You wouldn’t form a business partnership with someone unless you thought that you were compatible and your future together was bright.
But what if it isn’t? Partnerships sometimes come apart at the seams. A good partnership agreement can often prevent that from happening — or at least mitigate the fallout. Here are a few important questions every partnership agreement should address:
- What kind of money does each party bring to the deal? You need to clearly spell out each person’s financial contributions to your company.
- Who is the boss? You need to establish a clear division of work and decide who has control over each part of the operations.
- How do you settle a disagreement?
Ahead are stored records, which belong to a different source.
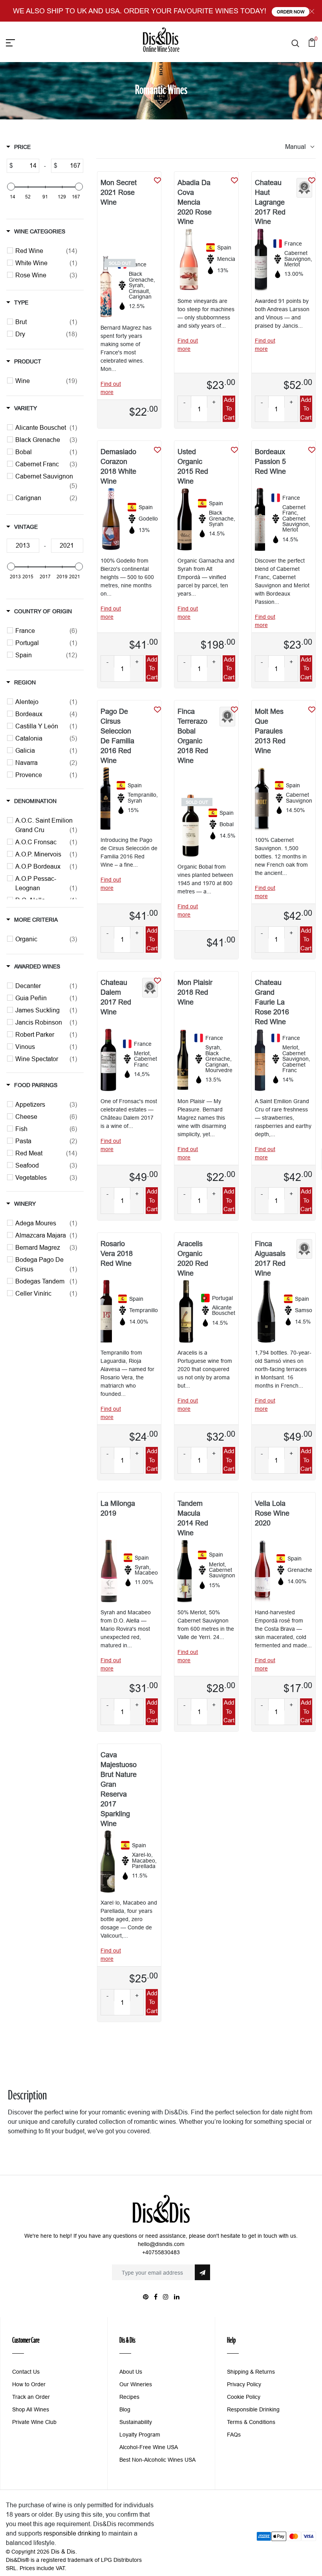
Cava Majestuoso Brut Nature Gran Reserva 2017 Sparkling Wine (119, 1789)
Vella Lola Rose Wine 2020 (272, 1513)
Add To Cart (228, 408)
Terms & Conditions (251, 2422)
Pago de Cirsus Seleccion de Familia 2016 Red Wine (117, 736)
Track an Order (31, 2397)
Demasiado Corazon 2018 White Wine (118, 466)
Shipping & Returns (251, 2372)
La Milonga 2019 (118, 1508)
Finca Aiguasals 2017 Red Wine (270, 1258)
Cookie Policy (243, 2397)
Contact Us (26, 2372)
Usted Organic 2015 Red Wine (192, 466)
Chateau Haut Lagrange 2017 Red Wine (270, 202)
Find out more (111, 388)
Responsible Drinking (253, 2409)
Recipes (129, 2397)
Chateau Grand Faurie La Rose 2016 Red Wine (272, 1002)
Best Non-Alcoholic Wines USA (157, 2460)
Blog (124, 2409)
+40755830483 (161, 2252)
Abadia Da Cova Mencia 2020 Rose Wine (194, 202)
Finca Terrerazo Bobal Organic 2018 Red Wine (192, 736)
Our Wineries (135, 2384)
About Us (130, 2372)
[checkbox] (46, 250)
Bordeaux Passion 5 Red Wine (270, 461)
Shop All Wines (30, 2409)
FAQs (234, 2434)
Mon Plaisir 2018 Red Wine (194, 992)
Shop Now (292, 12)
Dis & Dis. (64, 2551)
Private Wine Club (34, 2422)
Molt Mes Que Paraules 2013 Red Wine (270, 731)
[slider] (11, 187)
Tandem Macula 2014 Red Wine (192, 1518)
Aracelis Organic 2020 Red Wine (192, 1258)
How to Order (29, 2384)
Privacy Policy (244, 2384)
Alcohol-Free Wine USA (148, 2447)
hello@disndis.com (161, 2244)
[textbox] (26, 165)
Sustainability (135, 2422)
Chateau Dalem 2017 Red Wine (116, 997)
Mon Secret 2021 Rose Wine (119, 192)
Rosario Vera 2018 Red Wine (117, 1253)
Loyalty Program (139, 2434)
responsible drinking (72, 2533)
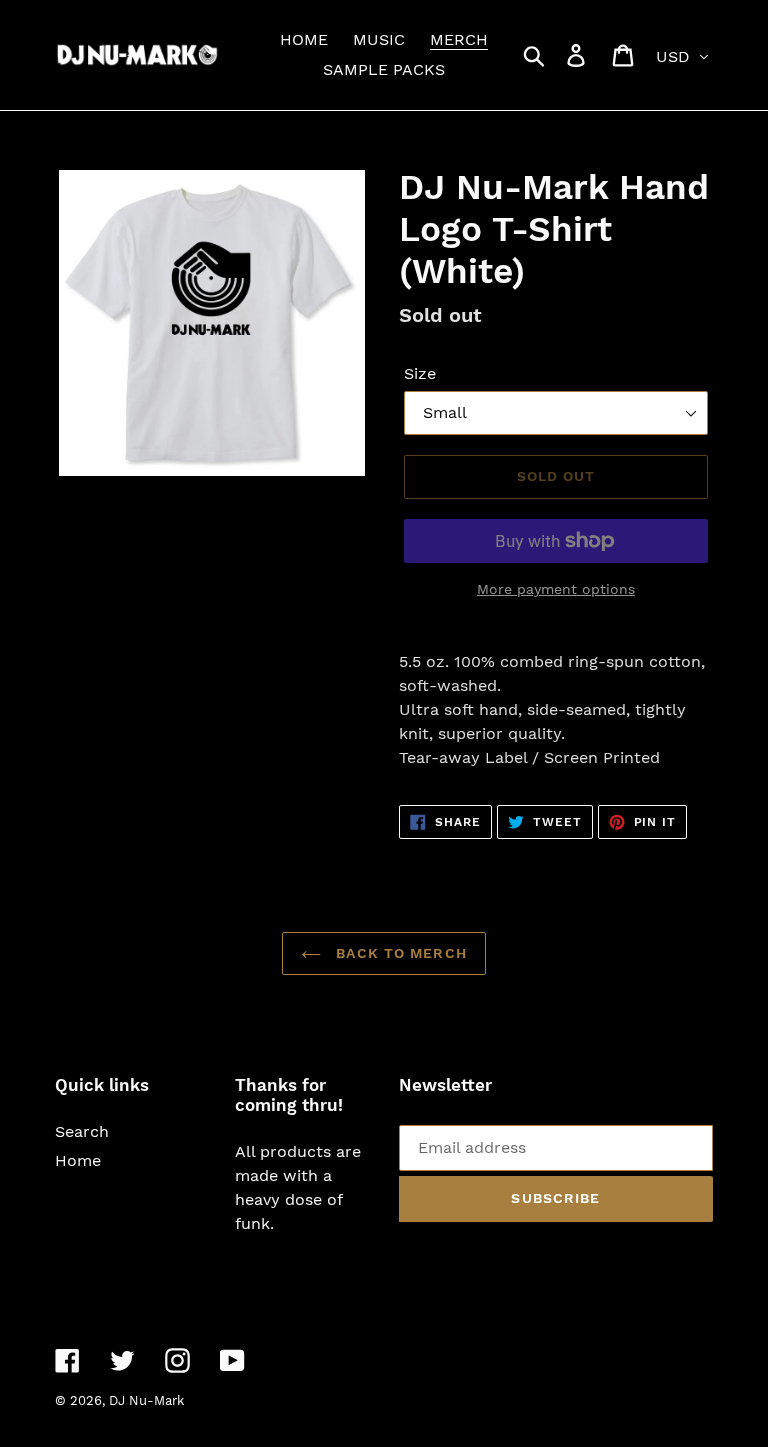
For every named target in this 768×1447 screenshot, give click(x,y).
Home (78, 1160)
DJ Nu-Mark (146, 1400)
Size (420, 373)
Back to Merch (399, 953)
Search (82, 1131)
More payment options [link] (556, 589)
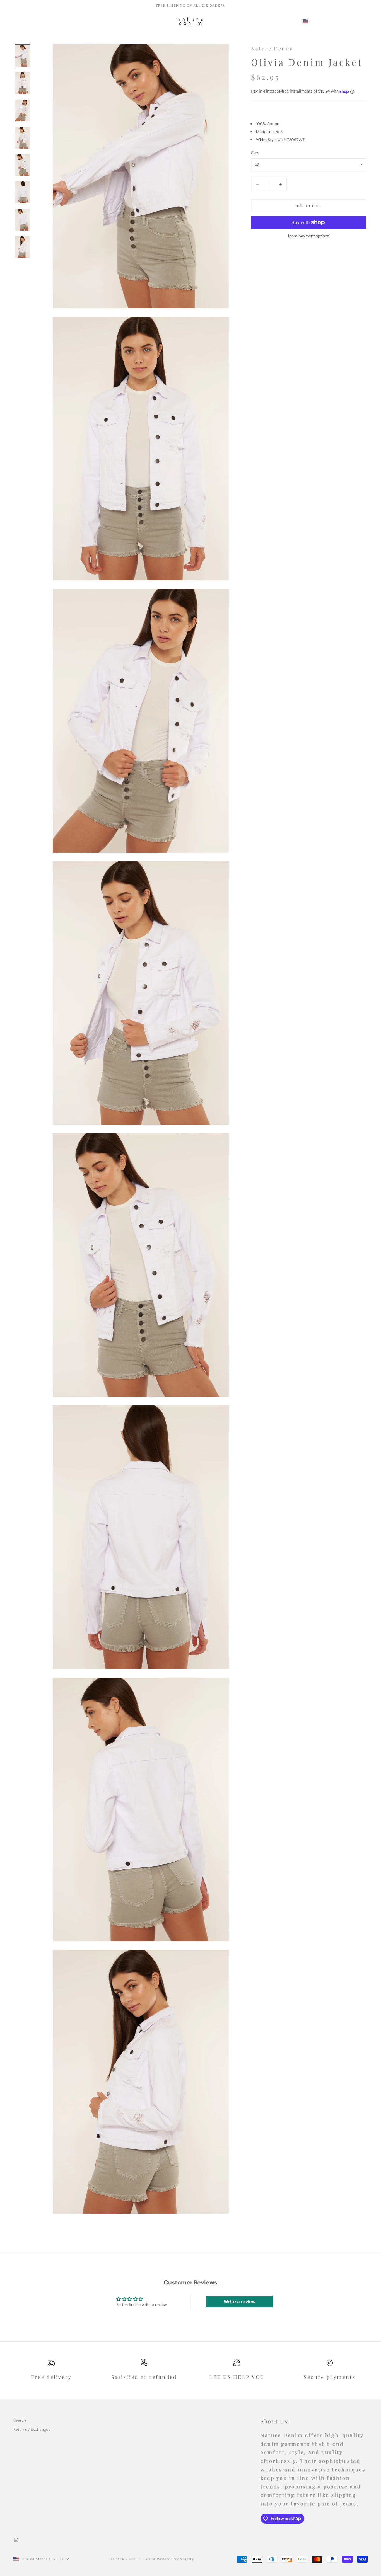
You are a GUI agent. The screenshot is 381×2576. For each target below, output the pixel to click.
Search (19, 2420)
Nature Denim (272, 48)
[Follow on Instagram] (16, 2540)
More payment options (308, 235)
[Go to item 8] (22, 247)
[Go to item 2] (22, 83)
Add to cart (309, 205)
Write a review (239, 2301)
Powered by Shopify (175, 2559)
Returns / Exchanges (31, 2429)
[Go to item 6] (22, 192)
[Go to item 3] (22, 110)
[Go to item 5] (22, 165)
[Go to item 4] (22, 137)
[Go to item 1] (22, 55)
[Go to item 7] (22, 219)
Even great partners are bound to argue occasionally. If you can’t resolve the issue alone, what method will be used?
- What property belongs to the business? If you’re starting a shop in the garage, you may think the answers are obvious. But who owns the client list, logos, designs and social media sites? Nail down what belongs to the business in case there are problems later.
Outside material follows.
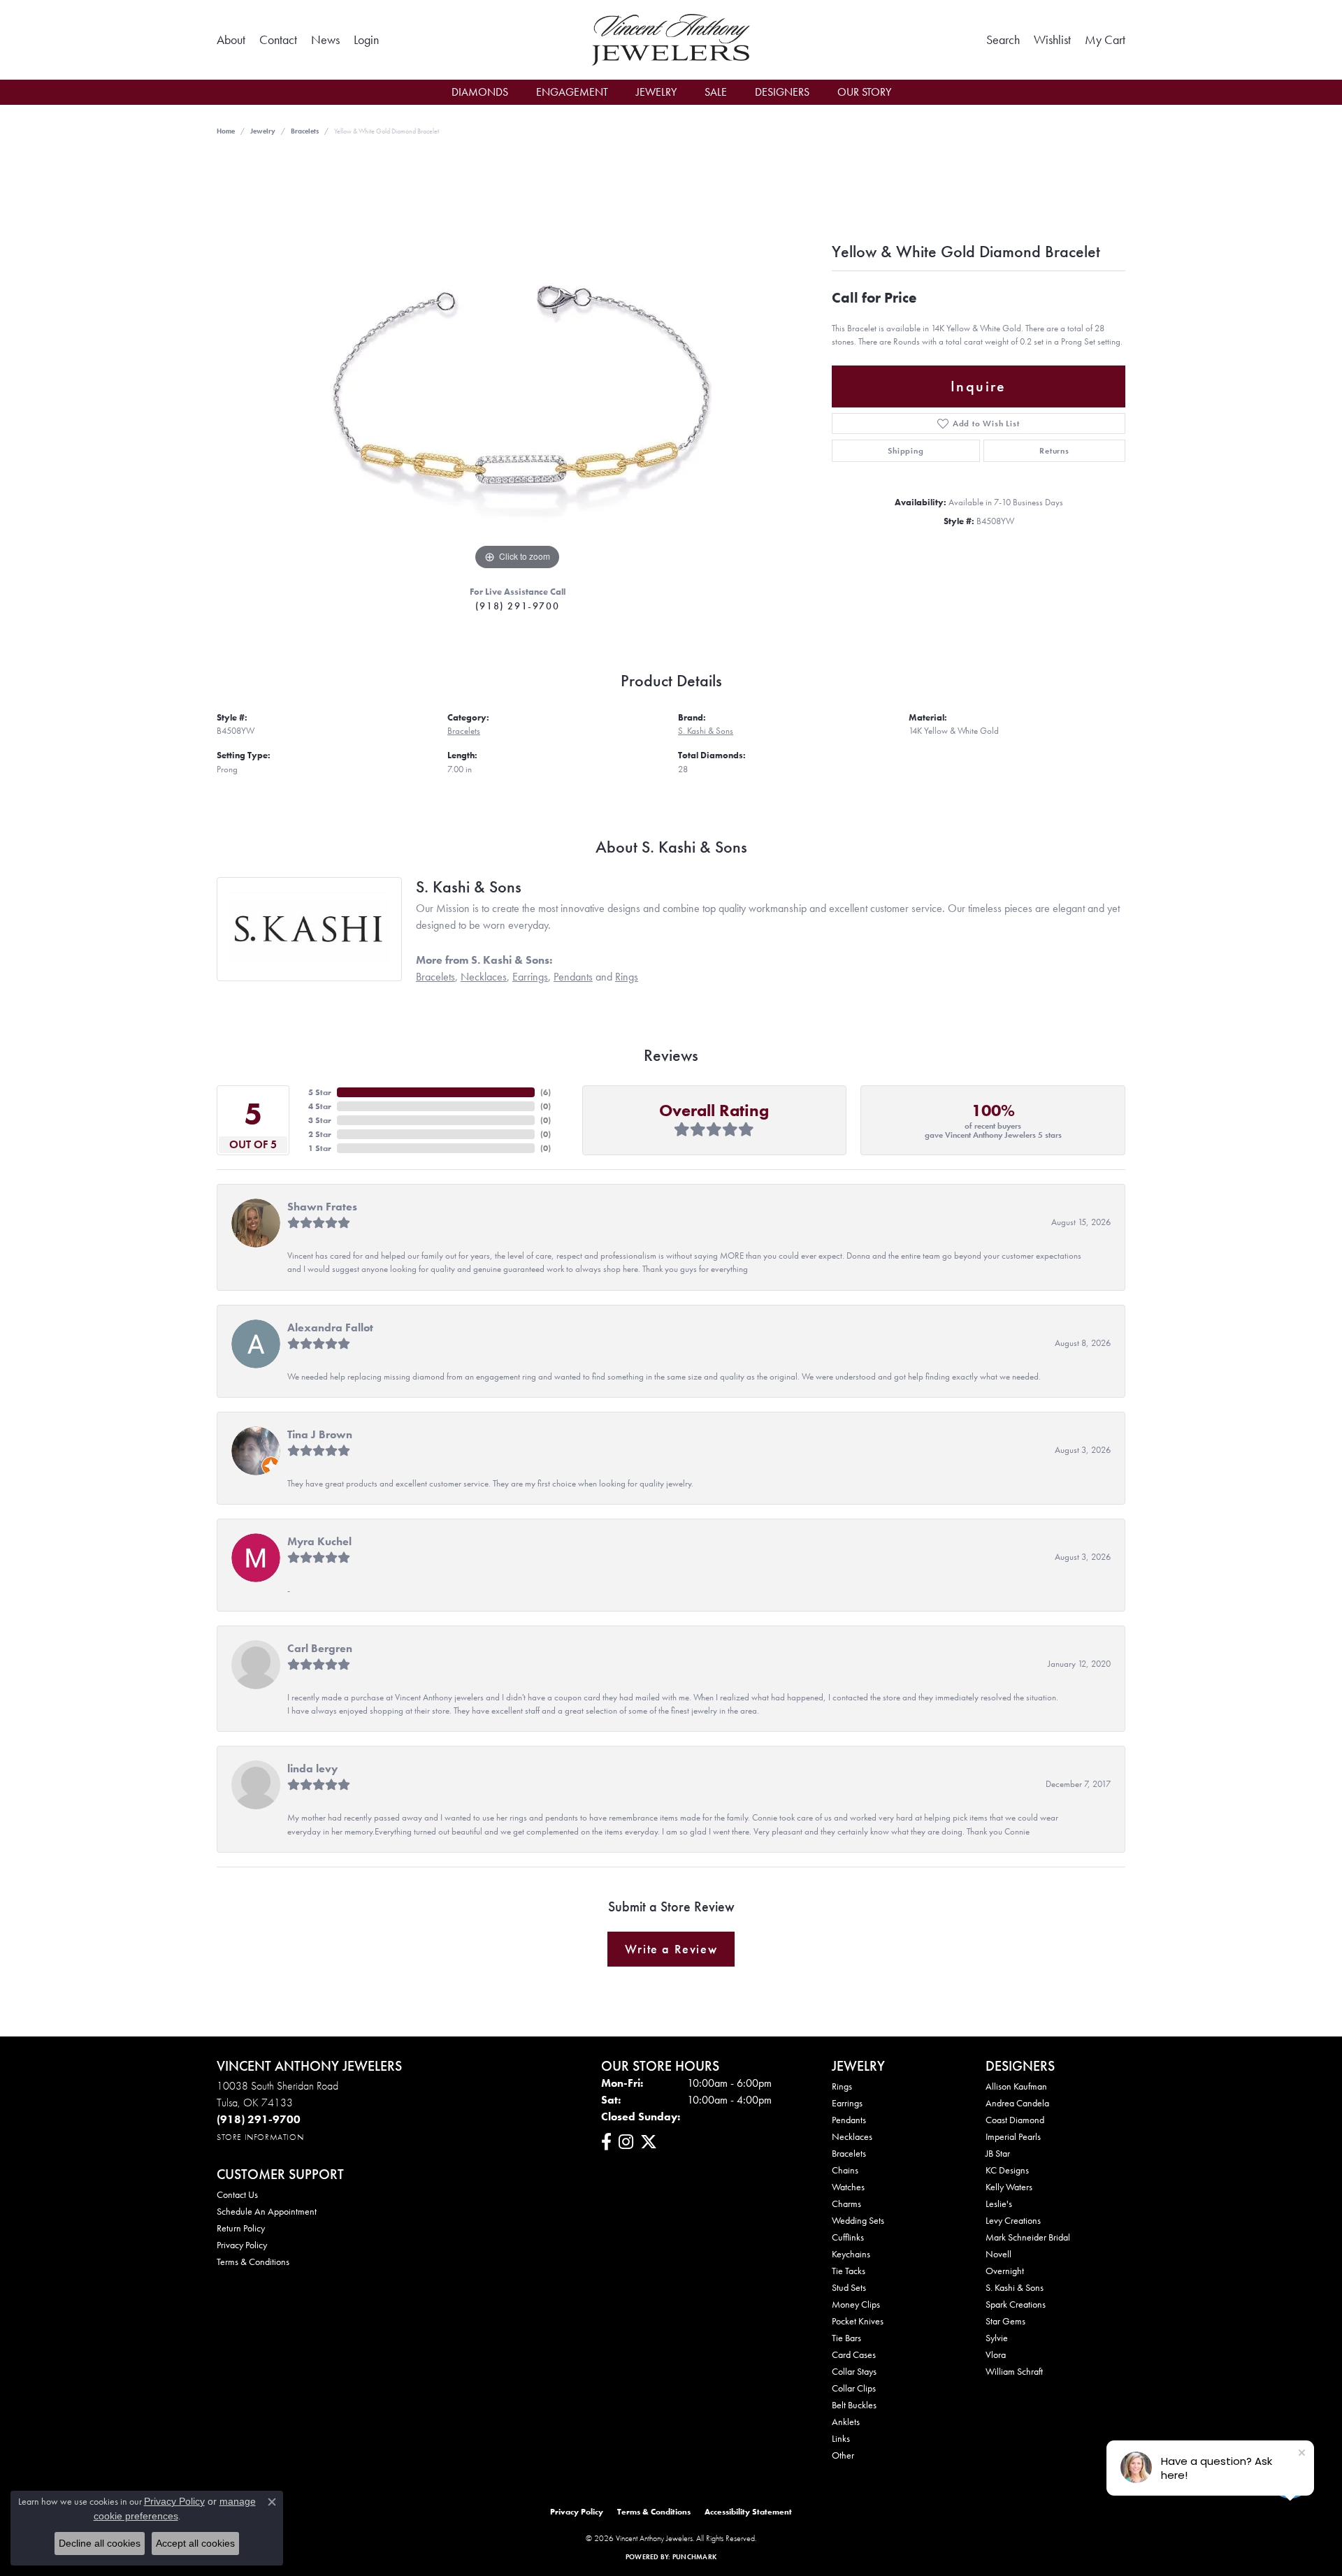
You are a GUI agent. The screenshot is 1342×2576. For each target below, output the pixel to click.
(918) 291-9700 (517, 606)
- How will income be paid? You don’t want to start out with differing expectations about how the profits will be disbursed (and what has to go back into the business).
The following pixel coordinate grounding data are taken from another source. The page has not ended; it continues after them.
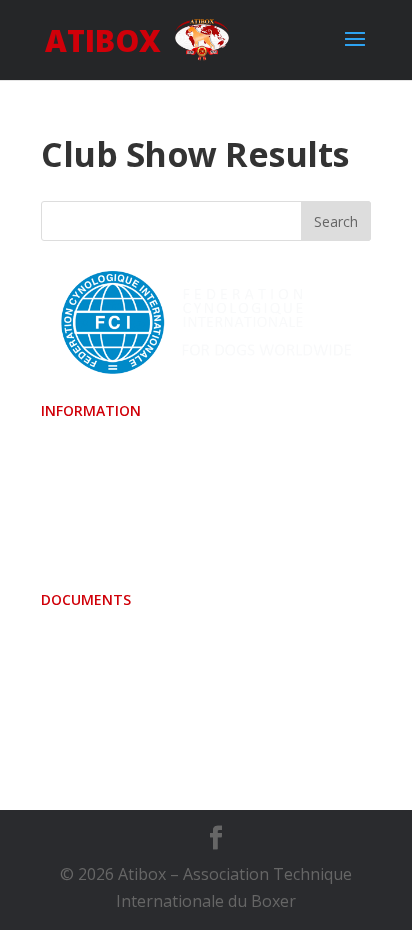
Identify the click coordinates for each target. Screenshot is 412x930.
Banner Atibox (95, 533)
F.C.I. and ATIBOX (104, 721)
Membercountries (108, 505)
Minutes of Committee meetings (162, 667)
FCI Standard (88, 478)
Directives (78, 694)
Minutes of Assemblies (126, 640)
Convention (84, 451)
- What happens if someone leaves? One of you may become incapacitated, die, retire or simply move on. What happens to that person’s share of the business?
- Is there an exit strategy? Maybe your entire goal is to build something that attracts a larger brand’s attention so that you can sell your company for a profit. Are you and your partner on the same page about how that should happen and what price is the trigger?
Good partnership agreements take planning and skill. Don’t be afraid to get experienced legal assistance with yours.